Eine Zeit, die nie wiederkehrt! Papa, hörst du mich?
Heidemarie Ithaler-Muster hat eine Geschichte über ihren verstorbenen Vater verfasst.
Ich verlor meinen Vater vor 20 Jahren durch einen tragischen Traktorunfall. Zwei Monate später lernte ich meinen Mann kennen. Ich glaube, dass Johannes meinen Papa abgelöst hat. Er wurde mir buchstäblich vom Himmel geschickt, weil Johannes früher ein Ordensmann im Kloster gewesen war. Er wollte Priester werden. Ich habe meinen Vater enttäuscht, so wie er mich enttäuscht hat. Vielleicht erwartete er sich zu viel von mir? Vielleicht war es gerade das, was mich zum Scheitern brachte? Ich verlor den Boden der Realität unter meinen Füßen und flüchtete in eine Welt, die für mich erträglich war. Meine Talente, aber auch meine Sensibilität und der frühe Hang zur Melancholie befanden sich nicht in der Waagschale und ließen mein Lebensboot kippen. So musste mich mein Papa später dann auf der Psychiatrie besuchen. Er hatte Tränen in den Augen. Er war ein harter Mann, voller Widersprüche, aber nur nach außen. Hinter der Fassade sah es anders aus. Im seinem Herzen spielte es eine andere Melodie. Er hatte viele Begabungen, er konnte fast alles. Häuser bauen, Autos reparieren, Wein erzeugen, war ein perfekter Landwirt und eine Koryphäe als Koch, einfach ein exzellenter Theoretiker und auch Praktiker. Wo war für ihn die Liebe geblieben, wo war die Nahrung für seine Seele, als er noch ein Kind war? Die Antwort steht zwischen den Zeilen. So schließt sich wieder der Kreis. Mit meinem Papa kann ich heute nicht mehr sprechen, eine Zeit, die mir fehlt. Eine Chance der Aussöhnung, der Aussprache habe ich nicht. Vieles bleibt offen, nicht gesagt, unaufgearbeitet, ungelöst. Gespräche, wie ich sie mit mei- ner Mutter in den letzten Jahren führen konnte, waren nicht mehr möglich. Damit muss ich mich abfinden. Es ist eine Zeit, die sich nicht zurückdrehen lässt und auch nie wieder kommt.
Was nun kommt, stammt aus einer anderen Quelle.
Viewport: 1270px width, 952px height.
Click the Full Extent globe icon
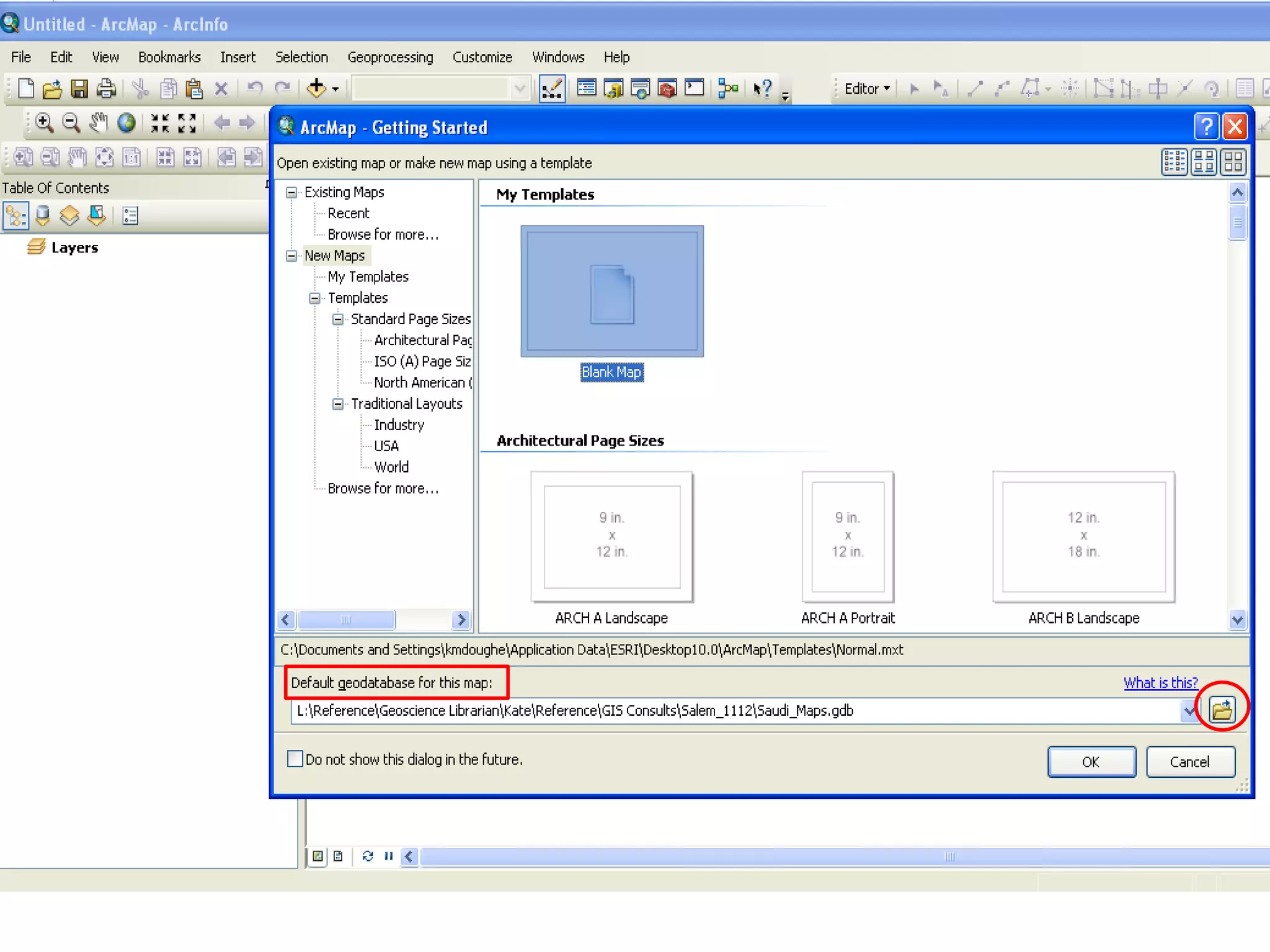pos(127,123)
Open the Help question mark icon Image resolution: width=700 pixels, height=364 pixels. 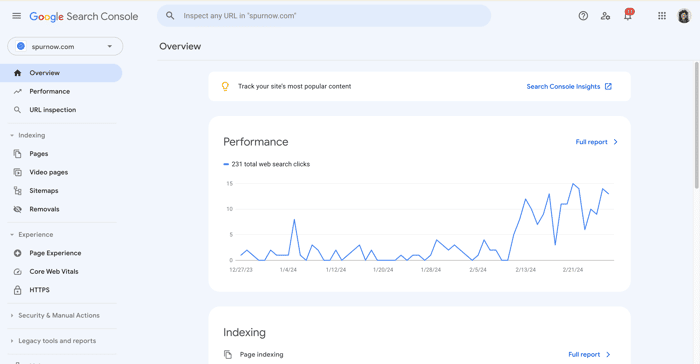click(x=583, y=16)
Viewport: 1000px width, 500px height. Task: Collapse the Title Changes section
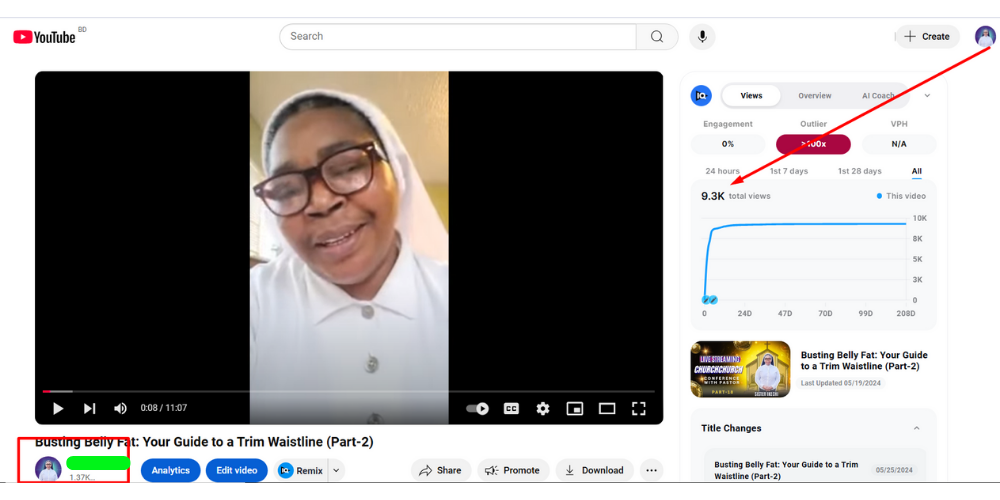click(917, 428)
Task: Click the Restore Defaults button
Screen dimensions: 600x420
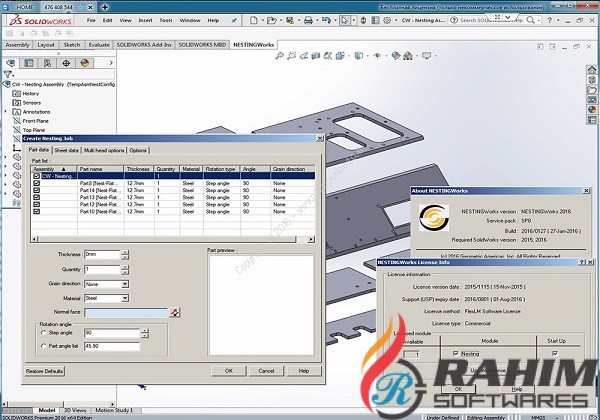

Heuer im Jänner starb auch meine Mama und ich habe keine Eltern mehr. Drei Tage nach ihrem Tod hatte ich einen schönen Traum. Unter dem Antlitz der Sonne sah ich meine Eltern, wie ich sie in ihren mittleren Jahren in Erinnerung habe. Mama trug ihre blaue Mantelschürze, und vereint hat sie mit meinem Vater in unserem Weingarten junge Rebstöcke gepflanzt. Mit diesem Traum ließ mich meine Mutter zurück und ich ließ sie gehen.
Es ist schwer, wenn man seine Eltern verliert. Die Erkenntnis, sie nie mehr zu sehen und nie mehr mit ihnen sprechen zu können, bringt mich oft in einen verzweifelnden, aber auch wütenden Zustand. Die Zeit der Trauer ist wichtig, doch fehlen werden mir meine Eltern immer, egal was einmal war. Wichtiger scheint mir, was heute davon geblieben ist. Die Erinnerung an zwei Menschen, die das Beste für uns Kinder wollten und alles für uns getan haben. Gescheitert sind sie nur daran, dass auch ihr Leben eine schwere traurige Vorgeschichte hatte und es ihnen nicht gelungen war, trotz ihrer großen Liebe zueinander auszubrechen!